Going through my (admittedly sparse as always) notes for this game, the main thing I wrote down was ‘awesome music’. Which it was. Let that be noted. To address a similar subject – yeah, the game looks pretty good for its age. The 16-bit (style) sprites are colourful and actually nicely detailed. It’s a grimy environment and it feels like the enemies could do with a slightly better design, but there’s certainly a nice base here.

Let’s get to proper gameplay then. The proper manic sidescrolling shooter stuff is something we’ve seen a dozen times before – games like 1943, Gunstar Heroes and Forgotten Worlds are all fairly similar, even if the scrolling direction is sometimes different. While the game is (apparently) an early fast scroller, that is not as notable as a genre now. It does show in its slight clunkiness, with the controls being a bit too slow and the game not responding fast enough to really battle the waves of enemies.
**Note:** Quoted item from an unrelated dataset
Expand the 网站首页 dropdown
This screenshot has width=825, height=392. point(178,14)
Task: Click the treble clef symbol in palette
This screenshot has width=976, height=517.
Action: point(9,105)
More interesting are the weapons. Not only are they upgradable – one of those standard features – but you have more control than you normally see. Where normally you either have a single chain of upgrades, one after the other, or you have to wait for the right item to drop, Gradius gives you a lot more control. As you collect more upgrade ball items (thingies), the cursor on a bar moves from left to right. At any point, you can pick the upgrade you selected, which then applies, while your upgrade meter resets to upgrade again. This way you can spread out your upgrades between different options – shields, additional laser shots or missiles – or upgrade the options you have. There’s also more of a balancing act – do you upgrade for something sort of useful now, or do you wait, risking going without the extra help.

For all its difficulty though, the game stays playable, and while you can get a lot of enemies on the screen at once, it never becomes overwhelming. Sure, you need to practice and figure out the game’s patterns, but it feels fair enough that that’s mostly what it’s about. Just practice. Lots more practice (and quarters)

Final Thoughts

Aside from the arcade-level difficulty, the game is a solid shooter. It’s manic, but patterns can be memorized. It’s difficult, but doesn’t feel unfairly so – any failure in keeping up and surviving the game was down to me. It can seem like a pretty tough balance, but Gradius managed to pull it off.

As we are getting closer to the third-way point in this blog I can not help but wonder if writing these posts would have been made a lot easier if we had just played these games in the order that they came out (which is different to book order since that runs on a mix of alphabetical and year). Who knows maybe we’ll switch at some point.